Monitor your available memory (memAvailable)

ProTop includes an alertable metric named memAvailable, representing the remaining memory on the server. If you face memory issues (i.e., OOM), create alert definitions like those below to alert you to unexpected memory consumption.

First, add the "OSInfo" data collector name to the ptInitDC variable in your main etc/pt3agent.*.cfg file.  It contains the logic that gathers the memAvailable server metric.

Next, edit your related etc/alert.*.cfg and add lines similar to these:

memAvailable num < 5 "2:2"  "hourly" "&1 &2 &3" alert       # 30%
memAvailable num < 4 "2:2"  "hourly" "&1 &2 &3" alarm # 25%
memAvailable num < 3 "2:2"  "hourly" "&1 &2 &3" page # 20%

Given 16 GB on the system above, you will get an alert at less than 5 GB memAvailable, an alarm when < 4 GB is available, and a page when available memory drops below 20%.

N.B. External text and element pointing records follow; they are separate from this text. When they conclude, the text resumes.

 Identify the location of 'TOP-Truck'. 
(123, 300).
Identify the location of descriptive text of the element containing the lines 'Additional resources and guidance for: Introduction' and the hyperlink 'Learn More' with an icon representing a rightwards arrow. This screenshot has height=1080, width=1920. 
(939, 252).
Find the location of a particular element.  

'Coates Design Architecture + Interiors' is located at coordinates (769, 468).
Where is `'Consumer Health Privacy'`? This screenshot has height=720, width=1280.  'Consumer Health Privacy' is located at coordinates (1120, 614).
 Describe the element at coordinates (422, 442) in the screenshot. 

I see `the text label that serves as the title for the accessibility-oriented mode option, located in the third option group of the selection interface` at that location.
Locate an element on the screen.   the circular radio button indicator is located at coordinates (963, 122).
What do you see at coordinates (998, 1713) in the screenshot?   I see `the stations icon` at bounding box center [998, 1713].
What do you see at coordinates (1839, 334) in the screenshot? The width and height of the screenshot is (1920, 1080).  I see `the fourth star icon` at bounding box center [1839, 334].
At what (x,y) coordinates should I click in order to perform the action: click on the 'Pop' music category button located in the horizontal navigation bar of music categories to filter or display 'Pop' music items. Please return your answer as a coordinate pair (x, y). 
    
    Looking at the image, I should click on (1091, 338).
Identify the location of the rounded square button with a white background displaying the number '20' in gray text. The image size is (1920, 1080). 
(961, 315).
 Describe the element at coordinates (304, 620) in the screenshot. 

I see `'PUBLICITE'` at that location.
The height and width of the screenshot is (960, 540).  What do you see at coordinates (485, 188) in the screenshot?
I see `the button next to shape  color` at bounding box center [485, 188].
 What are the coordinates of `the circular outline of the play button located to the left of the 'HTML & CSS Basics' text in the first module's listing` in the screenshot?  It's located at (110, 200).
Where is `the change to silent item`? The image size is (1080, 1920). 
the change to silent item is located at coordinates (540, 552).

When you get any memAvailable alert, check your dirtymem.sh reports to see which processes consume the most memory and determine if it is expected. If not, take steps to mitigate the memory consumption in the short term by restarting the process (assuming it's not the database).

It is common to regularly recycle specific processes (hourly, daily) while your dev team (or vendor) works on resolving the memory issue in their code.